PD-1/PD-L1 Blockade Can Enhance HIV-1 Gag-specific T Cell Immunity Elicited by Dendritic Cell-Directed Lentiviral Vaccines

• Published in: Molecular therapy Vol. 20; no. 9; pp. 1800 - 1809
• Main Authors: Dai, Bingbing, Xiao, Liang, Bryson, Paul D, Fang, Jinxu, Wang, Pin
• Format: Journal Article
• Language: English
• Published: United States Elsevier Inc 01.09.2012; Elsevier Limited; Nature Publishing Group
• Subjects: AIDS Vaccines - administration & dosage; AIDS Vaccines - immunology; Animals; Antibodies; Antigens; Antigens, Differentiation - genetics; Antigens, Differentiation - immunology; B7-H1 Antigen - antagonists & inhibitors; B7-H1 Antigen - genetics; B7-H1 Antigen - immunology; CD8-Positive T-Lymphocytes - immunology; CD8-Positive T-Lymphocytes - virology; Chemical engineering; Cytokines; Dendritic cells; Dendritic Cells - immunology; Dendritic Cells - virology; Enzymes; Epitopes, T-Lymphocyte - genetics; Epitopes, T-Lymphocyte - immunology; Female; gag Gene Products, Human Immunodeficiency Virus; Genetic Vectors; Hepatitis C; HIV; HIV Infections - immunology; HIV Infections - prevention & control; HIV Infections - virology; HIV-1 - genetics; HIV-1 - immunology; Human immunodeficiency virus; Human immunodeficiency virus 1; Humans; Immunity, Cellular; Immunization, Secondary; Infections; Lentivirus - genetics; Ligands; Lymphatic system; Lymphocyte Activation; Lymphocytes; Materials science; Mice; Original; Programmed Cell Death 1 Receptor; Spleen; Vaccines; Vaccinia virus; Los Angeles California; United States > US; California
• ISSN: 1525-0016; 1525-0024
• DOI: 10.1038/mt.2012.98

Exhaustion of CD8+ T cells and upregulation of programmed death 1 (PD-1), a negative regulator of T cell activation, are characteristic features of individuals chronically infected with human immunodeficiency virus type 1. In a previous study, we showed in mice that a dendritic cell-directed lentiviral vector (DCLV) system encoding the human immunodeficiency virus (HIV)-1 Gag protein was an efficient vaccine modality to induce a durable Gag-specific T cell immune response.
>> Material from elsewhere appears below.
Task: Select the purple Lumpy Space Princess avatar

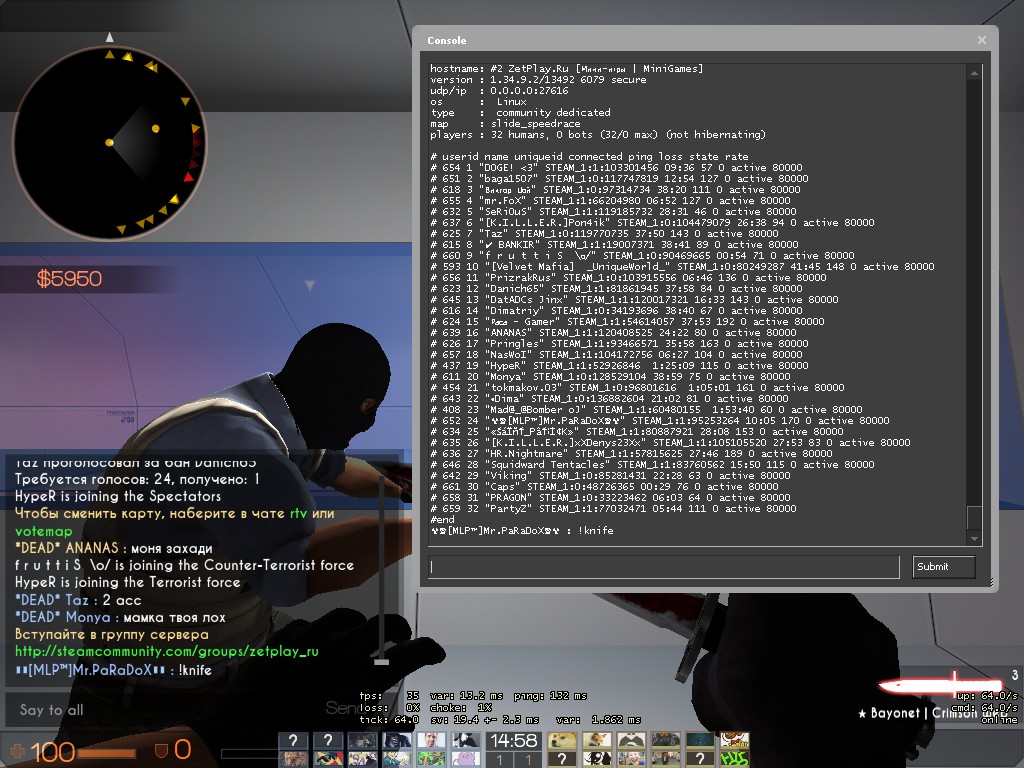Action: pyautogui.click(x=465, y=758)
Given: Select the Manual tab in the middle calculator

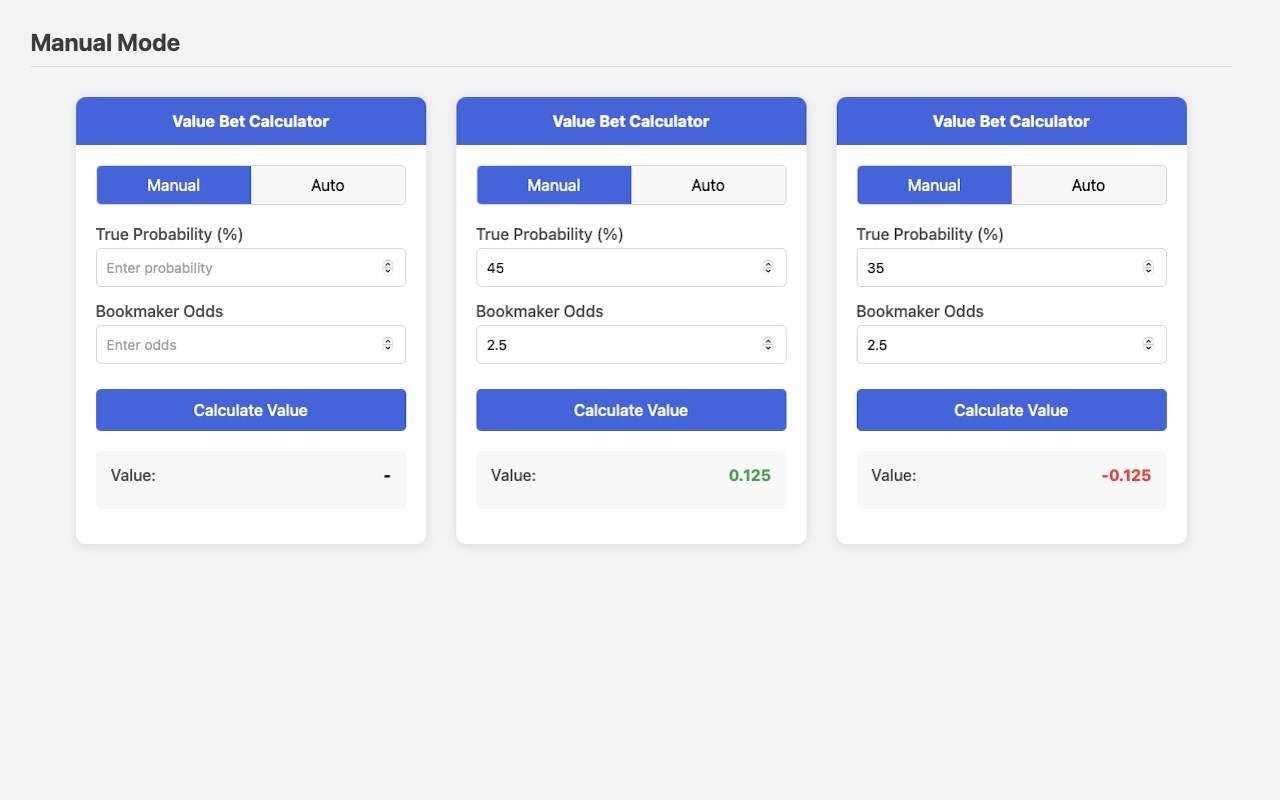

In this study, we demonstrate that blocking of the PD-1/PD-1 ligand (PD-L) inhibitory signal via an anti-PD-L1 antibody generated an enhanced HIV-1 Gag-specific CD8+ immune response following both a single round of DCLV immunization and a homologous prime/boost regimen. The prime/boost regimen combined with PD-L1 blockade generated very high levels of Gag-specific CD8+ T cells comprising several valuable features: improved ability to produce multiple cytokines, responding to a broader range of Gag-derived epitopes, and long-lasting memory. This enhanced cellular immune response generated by DCLV immunization combined with anti-PD-L1 blockade correlated with improved viral control following challenge with Gag-expressing vaccinia virus. Taken together, our studies offer evidence to support the use of PD-1/PD-L1 blockade as an adjuvant modality to enhance antigen-specific immune responses elicited by T cell-based immunizations such as DCLV.